What the task asks:
If a line in the data contains "cookies", copy it out.

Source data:
· · · ·

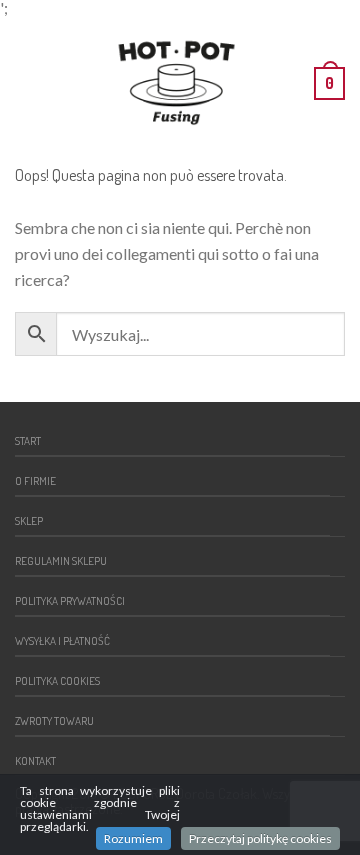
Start (28, 440)
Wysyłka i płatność (62, 640)
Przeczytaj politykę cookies (260, 838)
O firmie (35, 480)
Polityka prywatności (70, 600)
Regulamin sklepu (61, 560)
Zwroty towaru (54, 720)
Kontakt (35, 760)
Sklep (29, 520)
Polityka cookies (57, 680)
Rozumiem (133, 838)
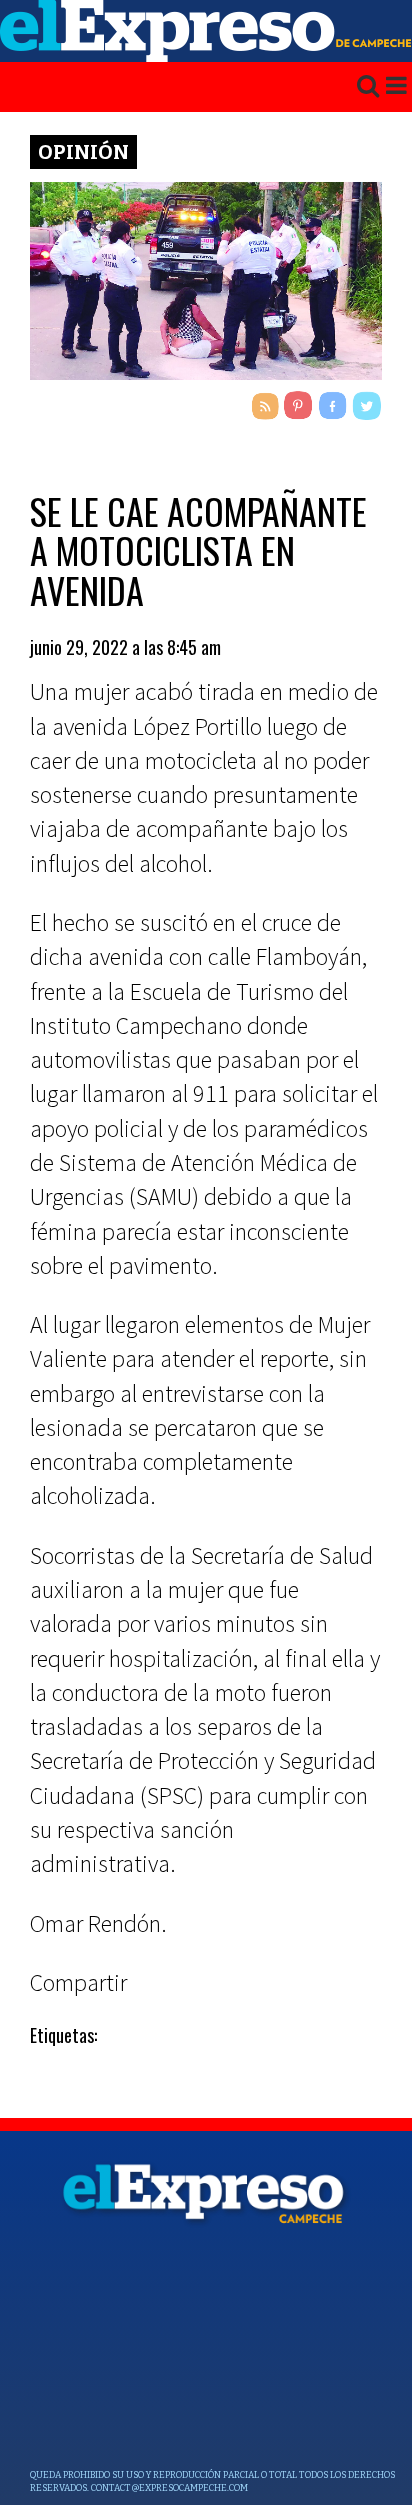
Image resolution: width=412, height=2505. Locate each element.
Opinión (83, 152)
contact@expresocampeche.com (169, 2488)
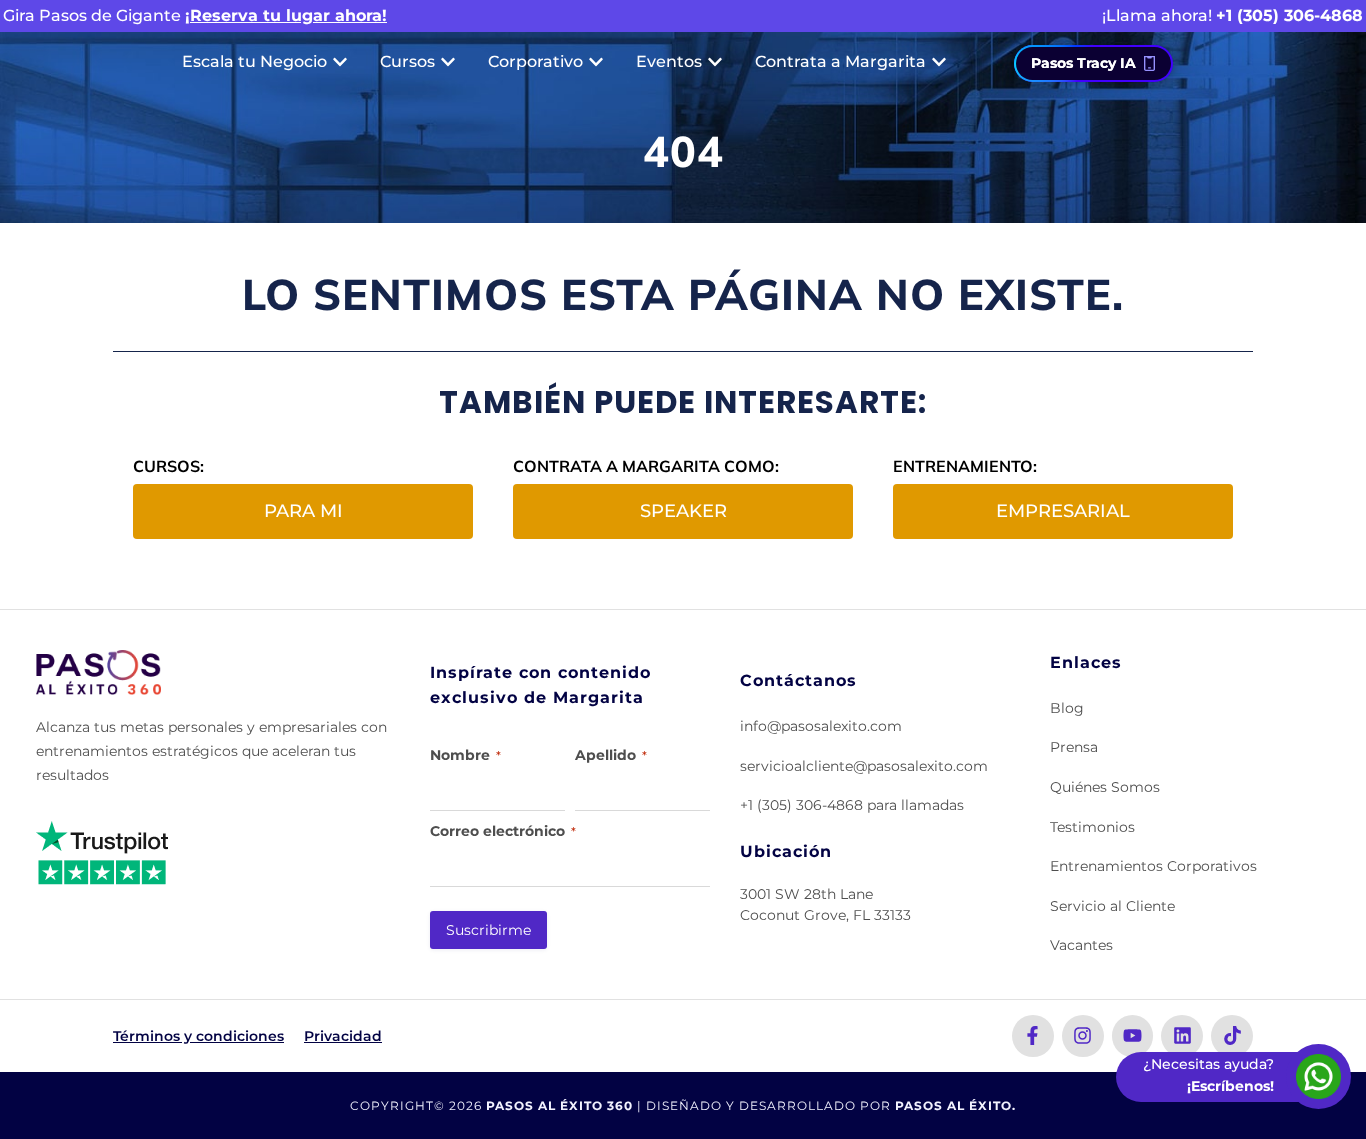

· · · ·

Answer section:
Przeczytaj politykę cookies (260, 838)
Polityka cookies (57, 680)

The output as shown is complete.